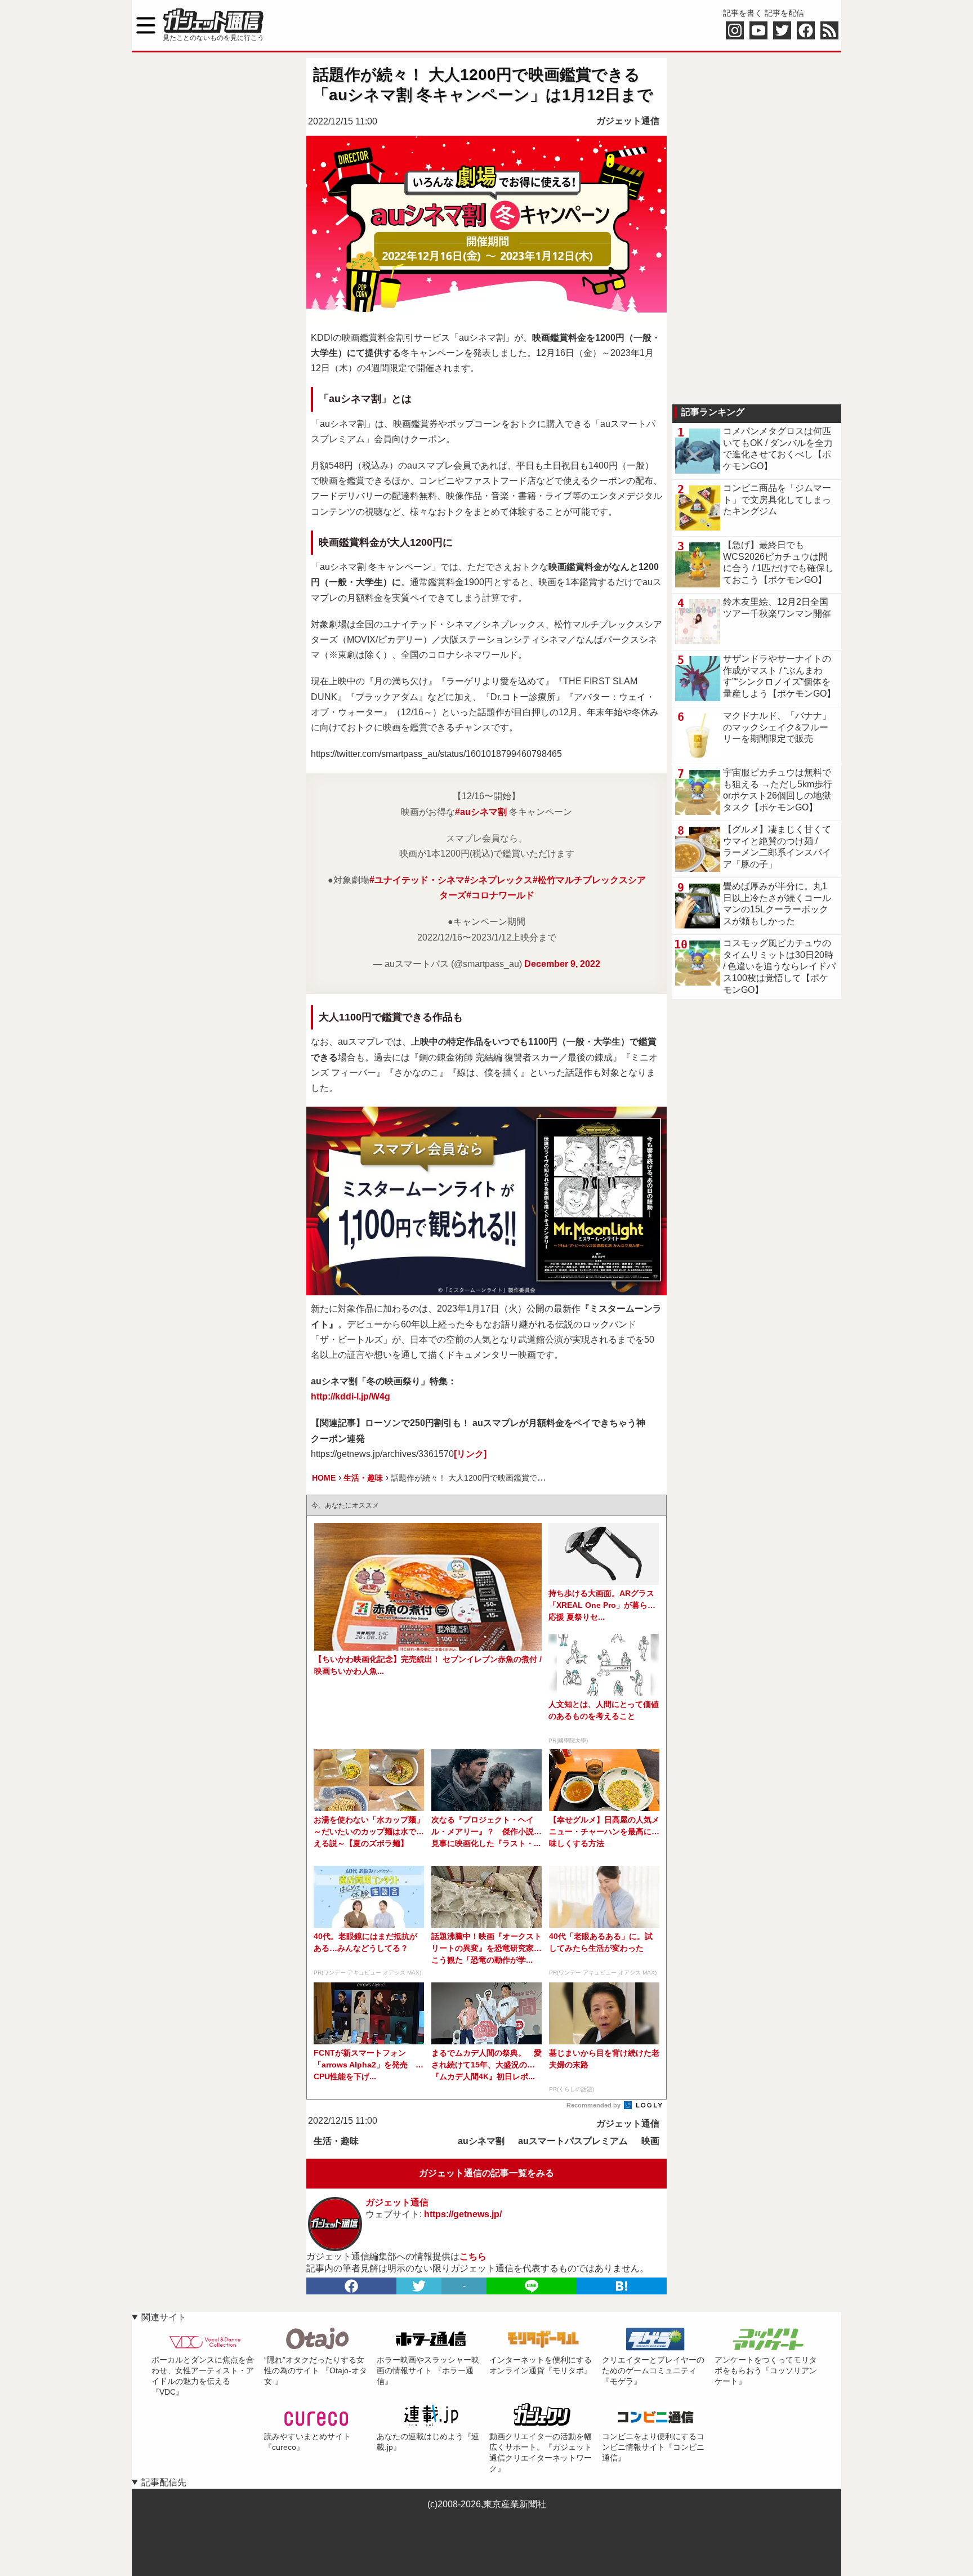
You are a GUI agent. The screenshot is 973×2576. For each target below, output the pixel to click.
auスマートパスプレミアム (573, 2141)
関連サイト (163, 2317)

----------------------------------------

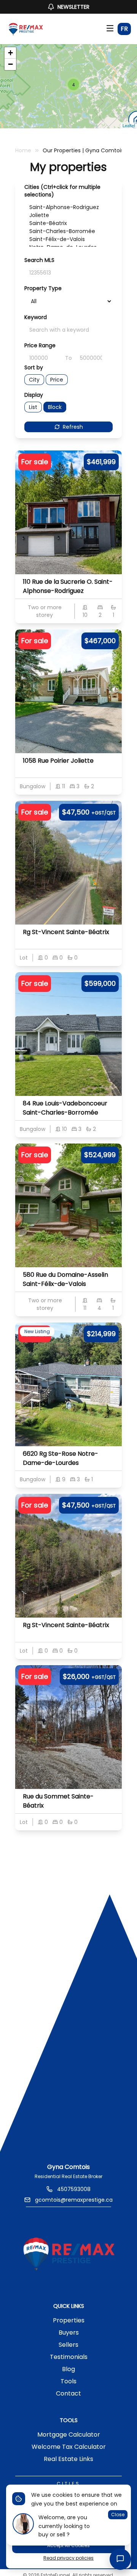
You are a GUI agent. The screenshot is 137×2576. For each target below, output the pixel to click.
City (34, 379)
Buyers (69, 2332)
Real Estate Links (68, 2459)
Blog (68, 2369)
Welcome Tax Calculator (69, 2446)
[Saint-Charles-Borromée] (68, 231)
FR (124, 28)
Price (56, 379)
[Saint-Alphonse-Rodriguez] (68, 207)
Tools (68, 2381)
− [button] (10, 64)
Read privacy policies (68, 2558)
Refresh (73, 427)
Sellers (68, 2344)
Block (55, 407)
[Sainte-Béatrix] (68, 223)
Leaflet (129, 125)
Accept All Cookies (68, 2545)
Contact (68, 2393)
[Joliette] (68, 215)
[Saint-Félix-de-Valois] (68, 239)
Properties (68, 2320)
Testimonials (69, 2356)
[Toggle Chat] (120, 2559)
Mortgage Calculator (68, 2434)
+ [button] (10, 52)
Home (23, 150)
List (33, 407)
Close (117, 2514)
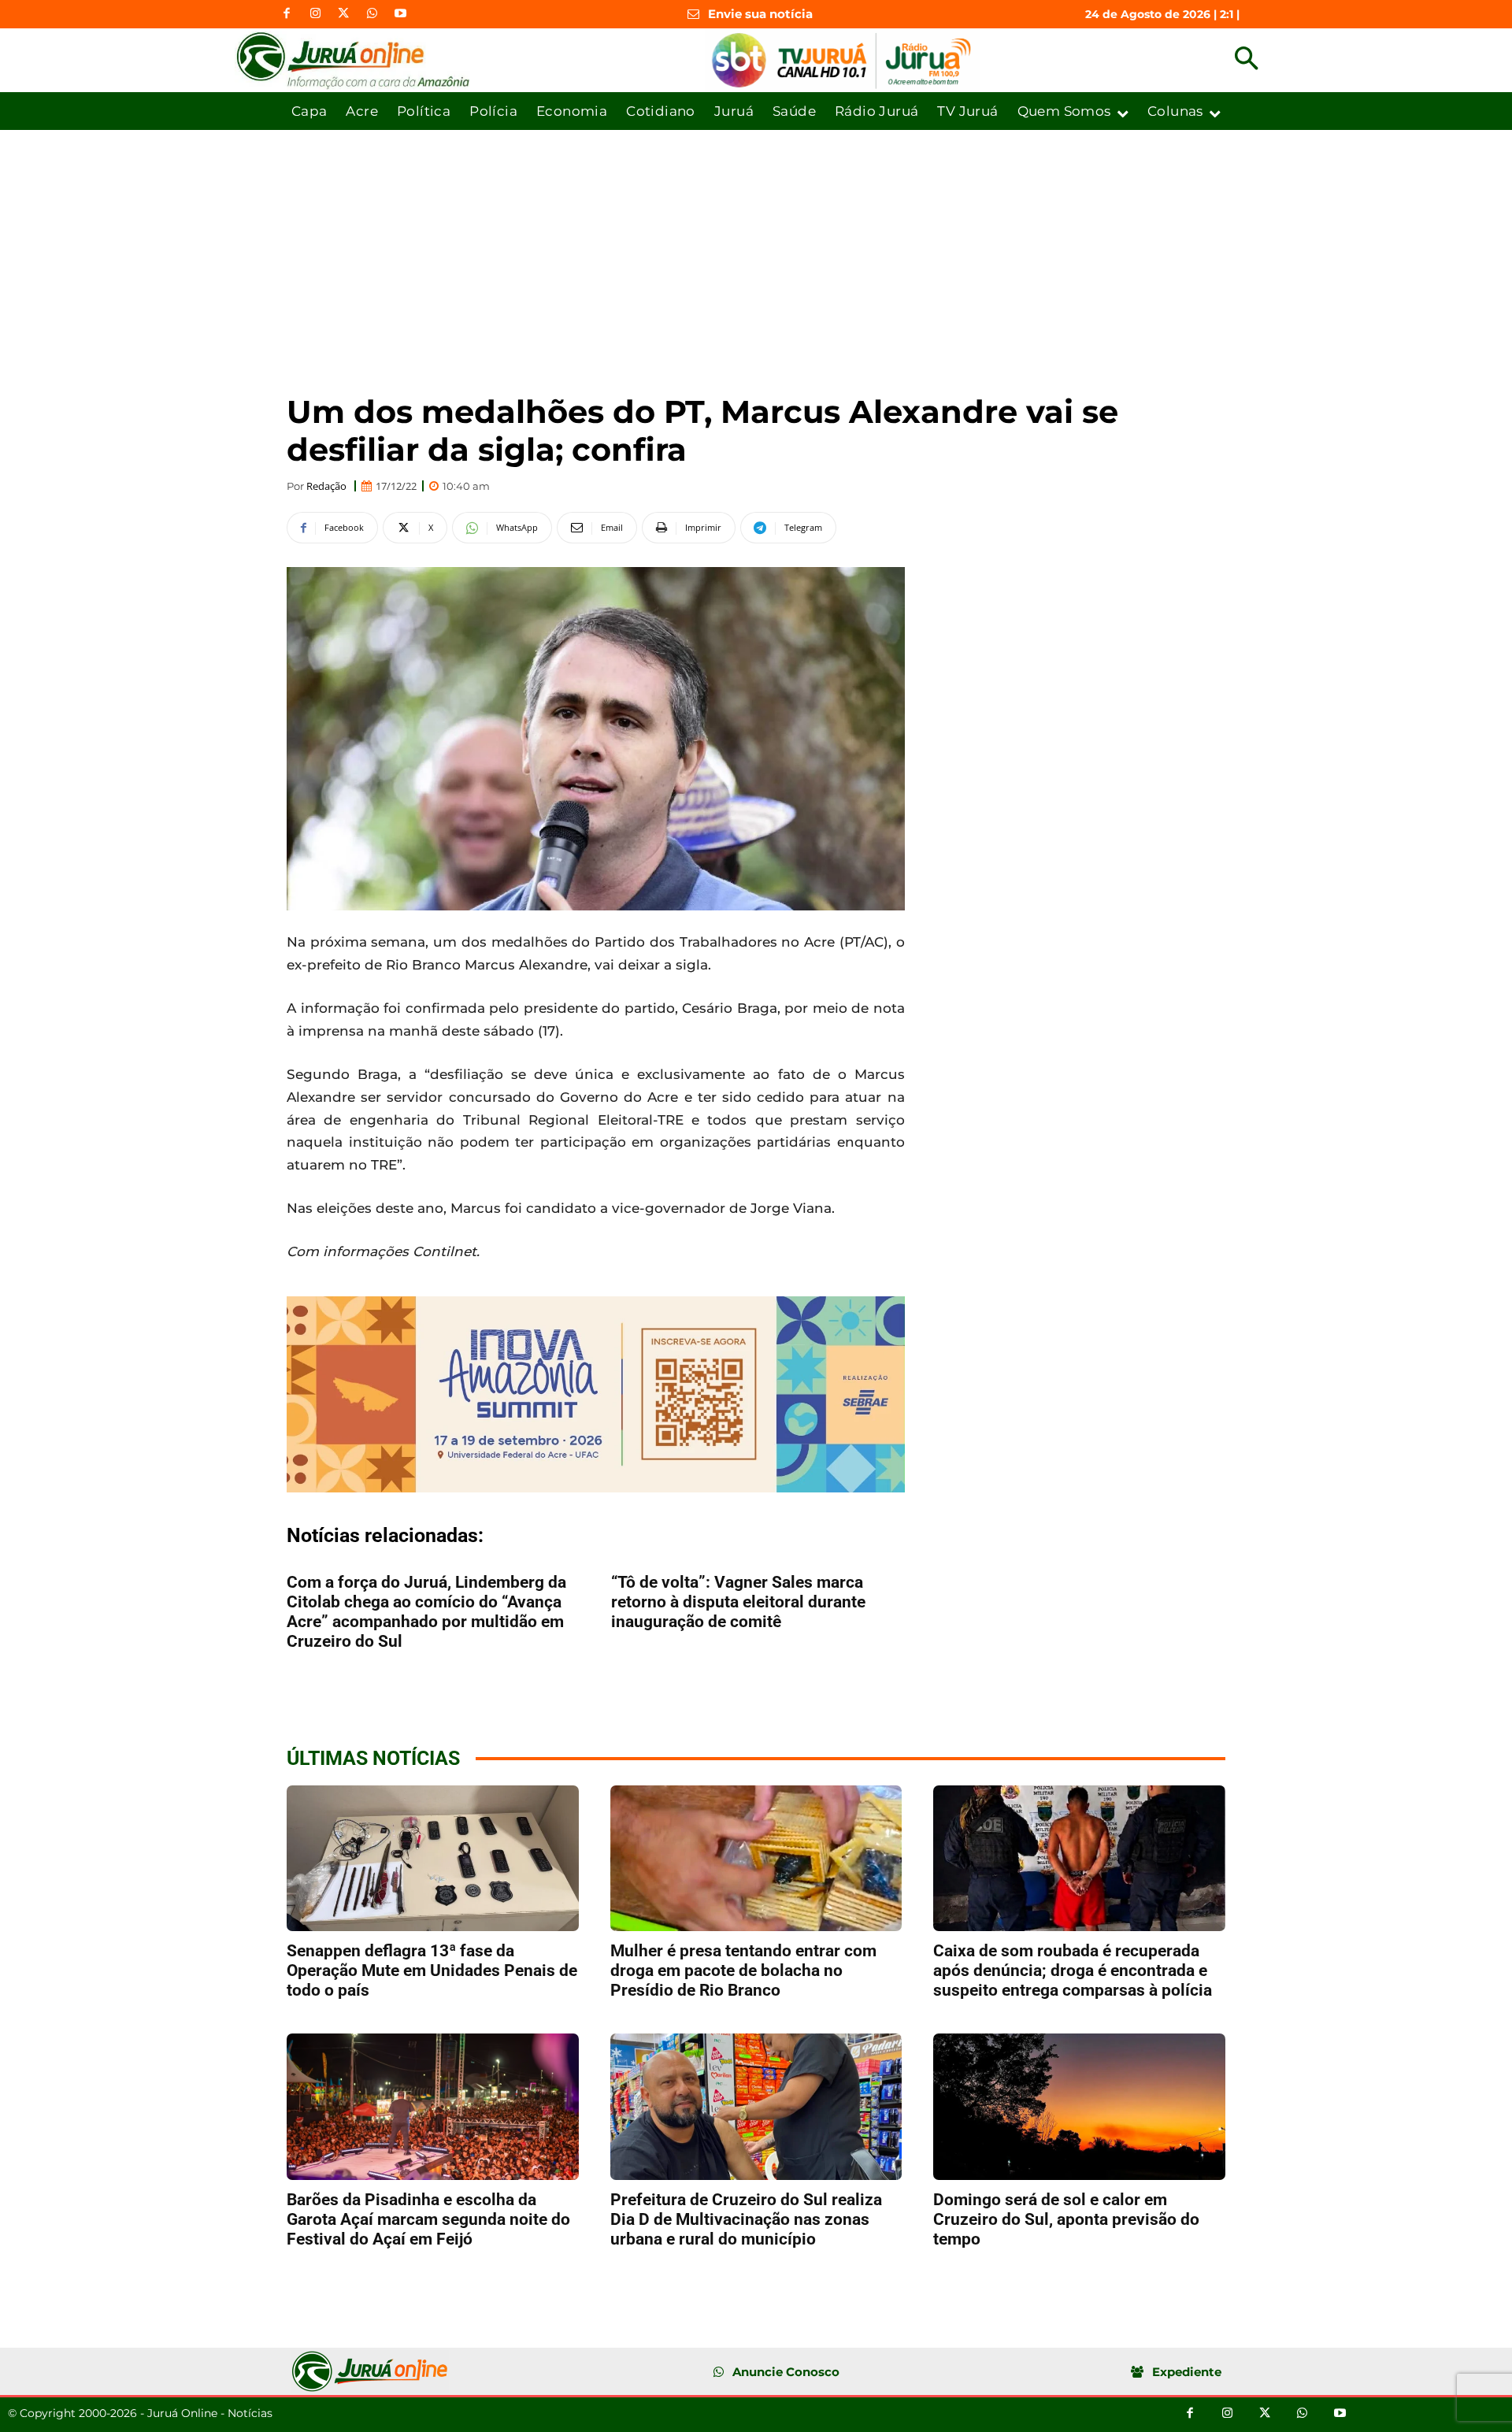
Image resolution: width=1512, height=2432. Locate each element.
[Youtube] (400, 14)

----------------------------------------

PROBLEM DESCRIPTION>
Give back the exact lines above, running from the one that has "Properties (68, 2320)" through the one that has "[Youtube] (400, 14)", with nothing added and no pictures.

RESULT OF THE TASK>
Properties (68, 2320)
Testimonials (69, 2356)
[Toggle Chat] (120, 2559)
Mortgage Calculator (68, 2434)
+ [button] (10, 52)
Home (23, 150)
List (33, 407)
Close (117, 2514)
Image resolution: width=1512, height=2432. Locate each element.
[Youtube] (400, 14)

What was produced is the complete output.